Right-Libertarian Populism
Right-libertarianism, also known as libertarian capitalism or right-wing libertarianism, is a political philosophy and type of libertarianism that strongly supports capitalist property rights and defends market distribution of natural resources and private property. As a term, “right-libertarianism” is used to distinguish these views on the nature of property and capital from left-libertarianism, a type of libertarianism that combines self-ownership with an egalitarian approach to natural resources. In contrast to socialist libertarianism, right-libertarianism supports free-market capitalism. Like most forms of libertarianism, right-libertarianism supports civil liberties, but especially natural law, negative rights and a major reversal of the modern welfare state.
Being the most common type of libertarianism in the US, right-libertarianism has become the most common referent of “libertarianism” there since the late 20th century while historically and elsewhere it continues to be widely used to refer to anti-state forms of socialism such as anarchism and more generally libertarian communism/libertarian Marxism and libertarian socialism. Around the time of Murray Rothbard, who popularized the term “libertarian” in the United States during the 1960s, anarcho-capitalist movements started calling themselves “libertarian”, leading to the rise of the term “right-libertarian” to distinguish them.

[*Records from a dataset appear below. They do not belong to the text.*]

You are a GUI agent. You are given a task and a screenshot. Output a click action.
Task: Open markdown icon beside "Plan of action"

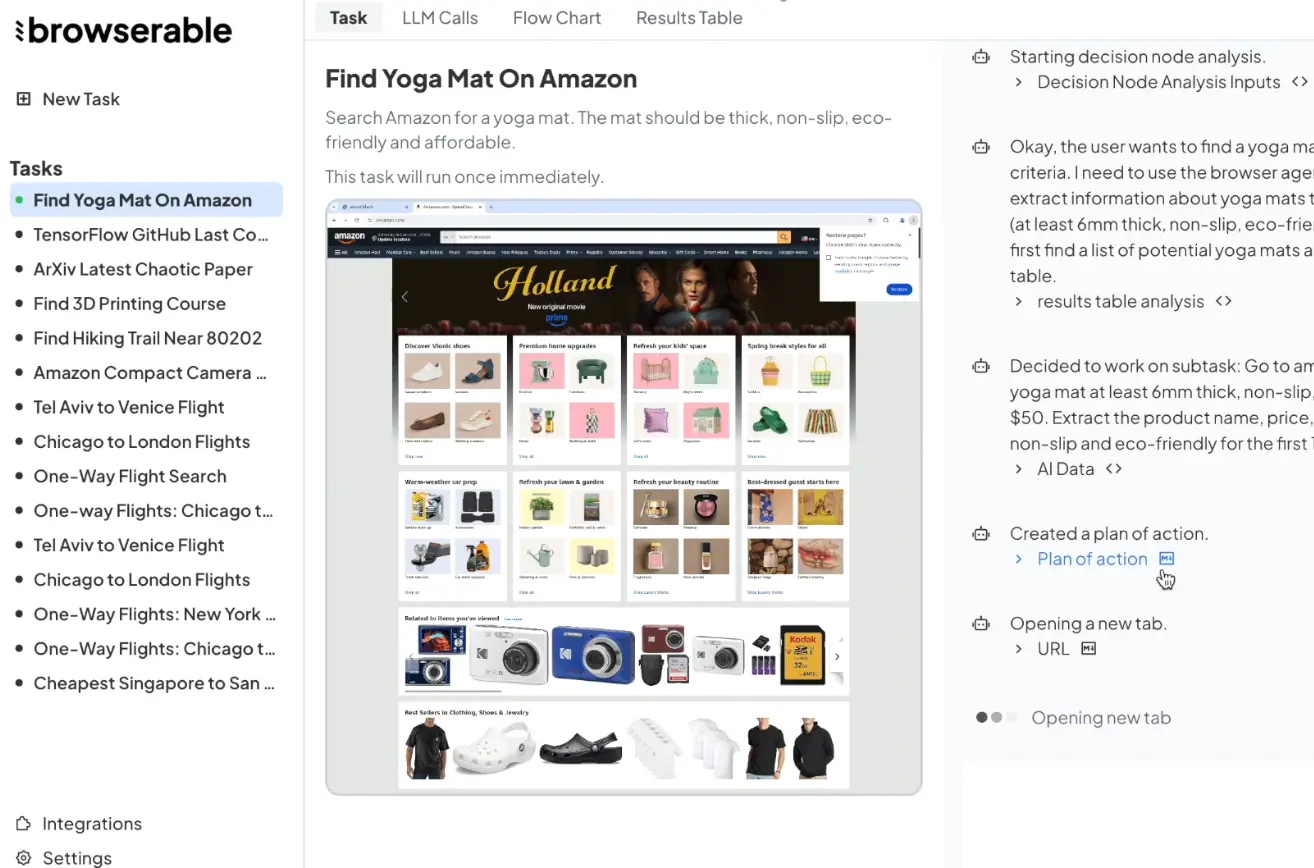[1166, 559]
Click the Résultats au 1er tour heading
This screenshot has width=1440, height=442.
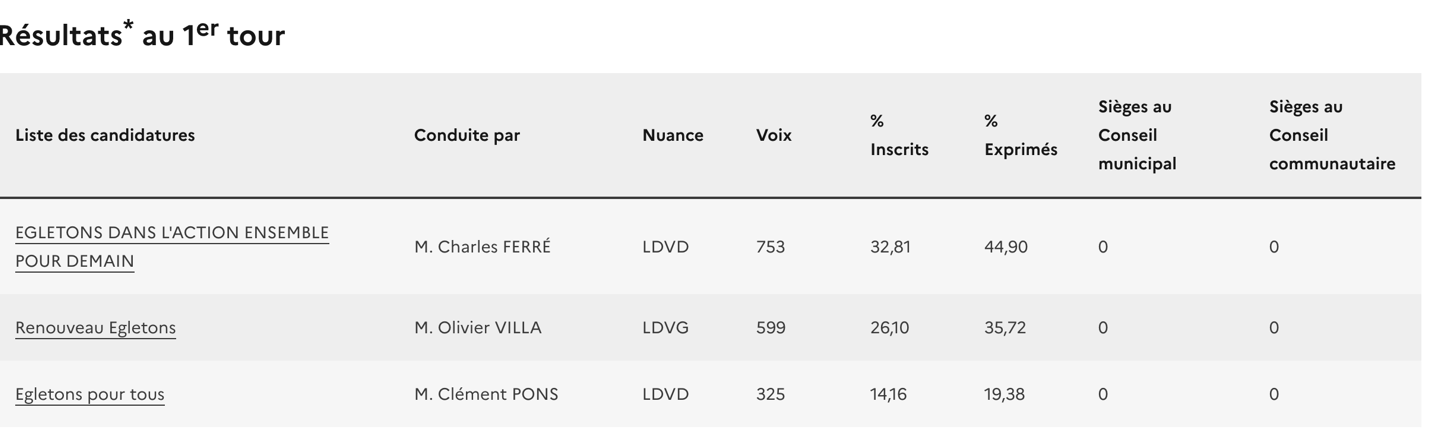140,35
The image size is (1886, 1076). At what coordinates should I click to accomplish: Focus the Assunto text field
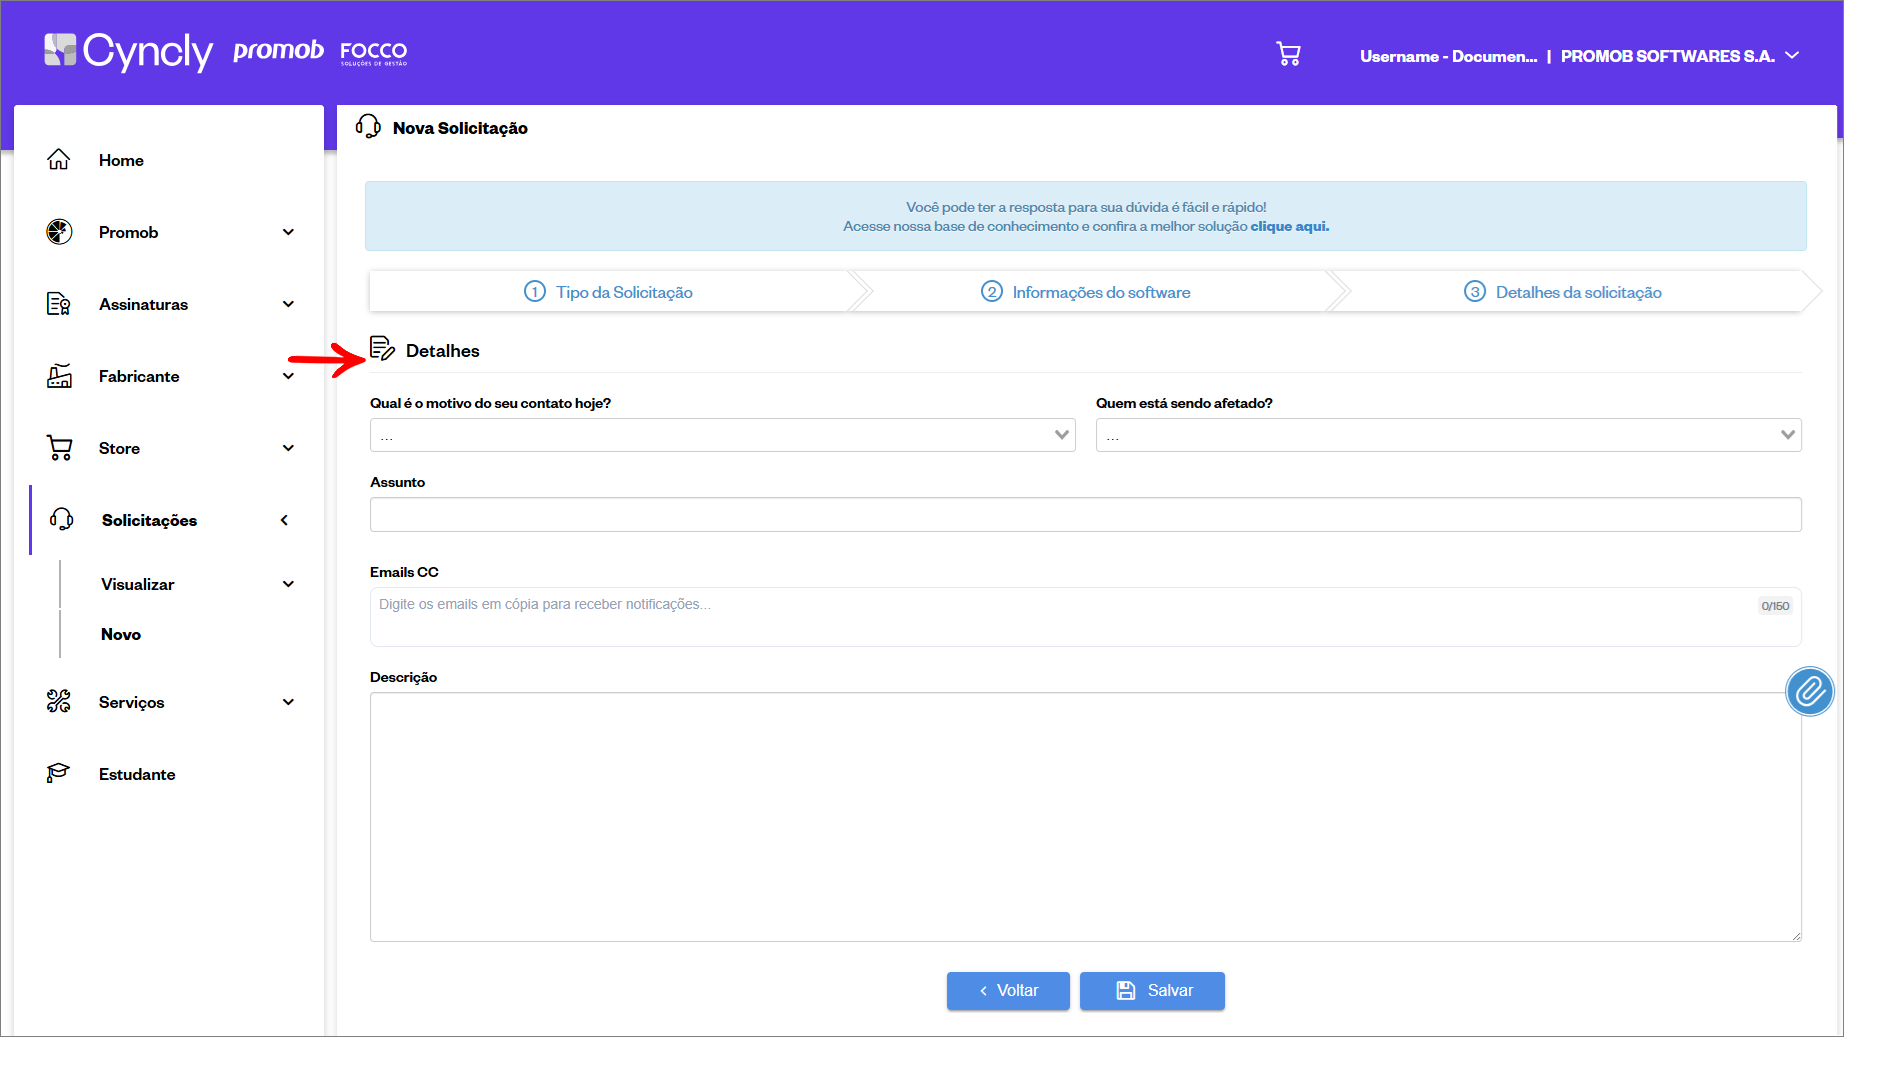pos(1085,515)
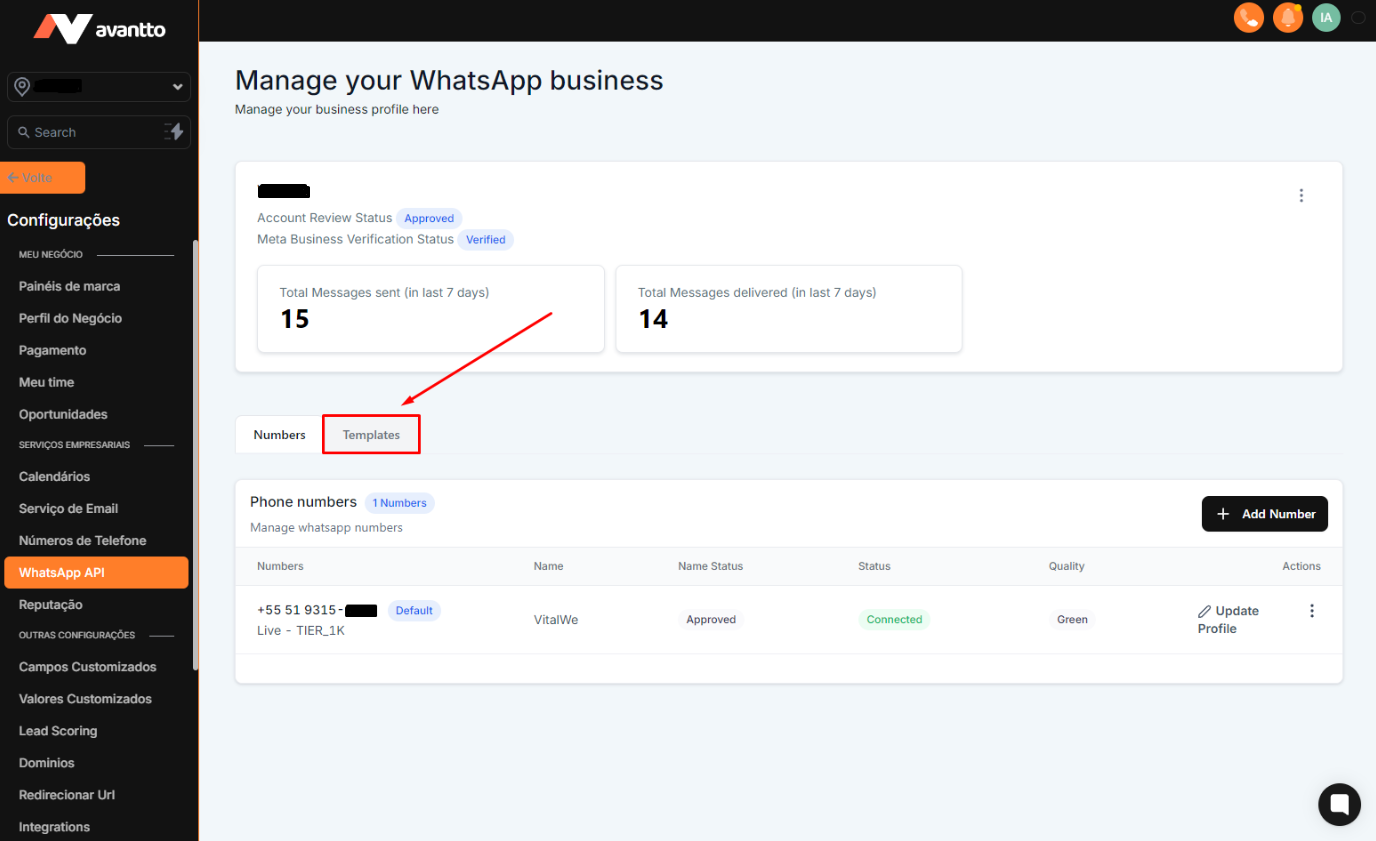The image size is (1376, 841).
Task: Click the lightning bolt quick actions icon
Action: (174, 132)
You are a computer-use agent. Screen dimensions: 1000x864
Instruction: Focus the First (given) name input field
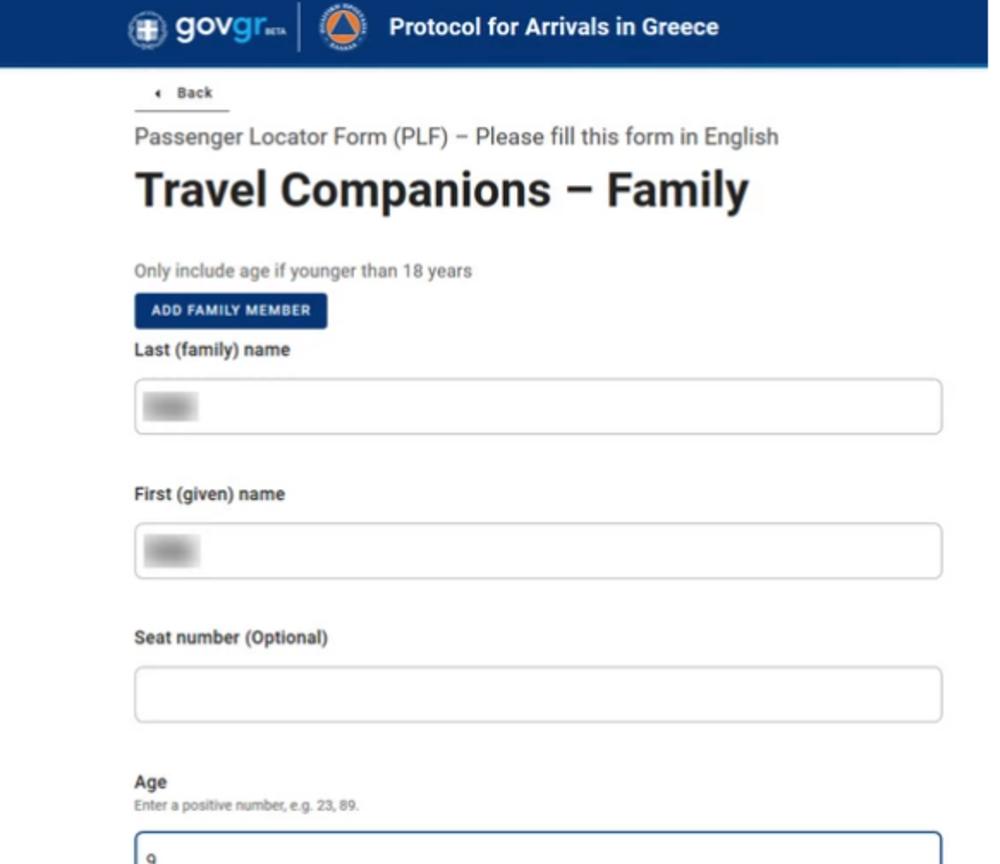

Right-libertarian political thought is characterized by the strict priority given to liberty, with the need to maximize the realm of individual freedom and minimize the scope of public authority. Right-libertarians typically see the state as the principal threat to liberty. This anti-statism differs from anarchist doctrines in that it is based upon an uncompromising individualism that places little or no emphasis upon human sociability or cooperation.
Right-libertarian philosophy is also rooted in the ideas of individual rights and laissez-faire economics. The right-libertarianism theory of individual rights generally stresses that the individual is the owner of his person and that people have an absolute entitlement to the property that his labor produces. Although all right-libertarians oppose government intervention, there is a division between anarcho-capitalists, who view the state as an unnecessary evil and want property rights protected without statutory law through market-generated tort, contract and property law; and minarchists, who recognize the necessary need for a minimal state, often referred to as a night-watchman state, to provide its citizens with the military, the police and courts.
The term libertarian populism is still being defined, writes Conn Carroll in an article and says while Sen. Rand Paul, R-Ky., is often associated with the term, there is a growing number of people use the term. Meanwhile, Jesse Walker writes in an article that “When people discuss ‘libertarian populism,’ it isn’t always clear whether they’re referring just to free-market populism — that is, a small-government alternative to crony capitalism — or to a broader libertarian vision. In their more optimistic moments, the LibPops seem to imagine a new three-legged stool for the GOP: anti-corporatist economics, an anti-imperial foreign policy, and (on the federal level, at least) a defense of privacy and civil liberties.”
According to an article by The Economist, the idea of “libertarian populism” has been frequently floated by conservative writers as a potentially promising political strategy for the right. Ross Douthat of the New York Times, who is sympathetic but critical of the approach, fairly summarizes libertarian populism as “a strain of thought that moves from the standard grassroots conservative view of Washington as an inherently corrupt realm of special interests and self-dealing elites to a broader skepticism of ‘bigness’ in all its forms (corporate as well as governmental), that regards the Bush era as an object lesson in everything that can go wrong (at home and abroad) when conservatives set aside this skepticism, and that sees the cause of limited government as a means not only to safeguarding liberty, but to unwinding webs of privilege and rent-seeking and enabling true equality of opportunity as well.”
According to an article by Heath Hansen, libertarian populism has lately been generating a great deal of attention on the Right. However, he says, much of the libertarian populist agenda represents nothing more or less than a return to constitutional conservatism. “In fact, libertarian populism is not nearly so much an endorsement of libertarianism as a repudiation of Republican departures from limited-government conservatism, particularly George W. Bush’s ‘compassionate conservatism,” he explains.
Stating that the primary thrust of libertarian populism is to drastically reduce the size and scope of government — a goal near and dear to libertarian and constitutional conservative hearts, Hansen says “libertarian populism’s animus towards big government also extends to big business. It deplores the corrupt alliance between big government and big business, otherwise known as cronyism.”
As Jeff Deist claims libertarian populism, like any form of populism, can be a double-edged sword, Kevin Boyd says that libertarian populists are in a unique position to exploit the political divide in today’s America. Because, according to him, “they are skeptical of both big business and big government. They are strong supporters of free speech whether the threat comes from the state or from private industry. They are unapologetically anti-globalist while at the same championing free trade and a realist foreign policy. They champion both environmental conservation and limited government. They understand that a limited social safety net is necessary. They support both streamlined legal immigration and border security.”